Barrio of Puerto Rico

Mamey is a barrio in the municipality of Patillas, Puerto Rico. Its population in 2020 was 1,110.

==History==
Mamey was in Spain's gazetteers until Puerto Rico was ceded by Spain in the aftermath of the Spanish–American War under the terms of the Treaty of Paris of 1898 and became an unincorporated territory of the United States. In 1899, the United States Department of War conducted a census of Puerto Rico finding that the combined population of Mamey and Apeadero barrios was 1,249.

Historical population
| Census | Pop. | Note | %± |
| 1910 | 810 |  | — |
| 1920 | 1,013 |  | 25.1% |
| 1930 | 757 |  | −25.3% |
| 1940 | 949 |  | 25.4% |
| 1950 | 850 |  | −10.4% |
| 1960 | 678 |  | −20.2% |
| 1970 | 0 |  | −100.0% |
| 1980 | 1,798 |  | — |
| 1990 | 2,539 |  | 41.2% |
| 2000 | 2,533 |  | −0.2% |
| 2010 | 1,380 |  | −45.5% |
| 2020 | 1,110 |  | −19.6% |
U.S. Decennial Census 1900 (N/A) 1910-1930 1930-1950 1980-2000 2010 2020

==Sectors==
Barrios (which are, in contemporary times, roughly comparable to minor civil divisions) in turn are further subdivided into smaller local populated place areas/units called sectores (sectors in English). The types of sectores may vary, from normally sector to urbanización to reparto to barriada to residencial, among others.

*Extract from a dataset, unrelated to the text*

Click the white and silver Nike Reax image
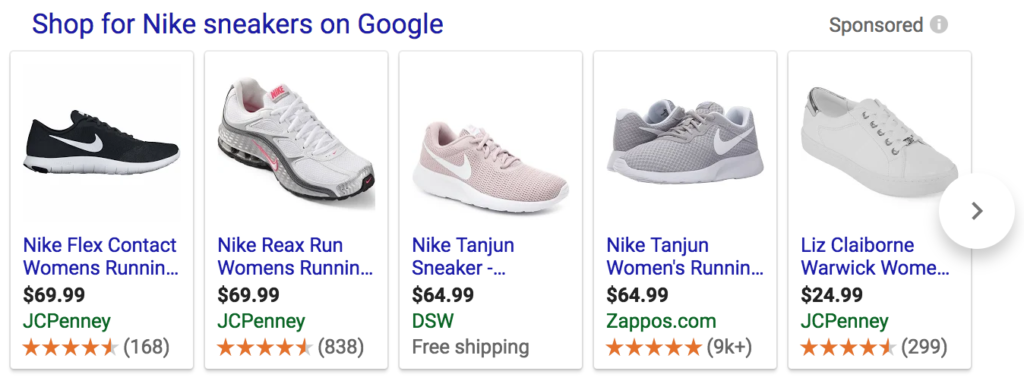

The following sectors are in Mamey barrio:

Carretera 757,
Condominios Buenos Aires,
Égida Del Bosque,
Sector La Cuchilla,
Sector Limones,
Sector Loma del Viento,
Sector Río Chico,
Sector Santo Domingo,
Sector Vietnam,
Urbanización Valle Verde,
Urbanización Villa Esperanza, and Urbanización Villas de Jerusalén.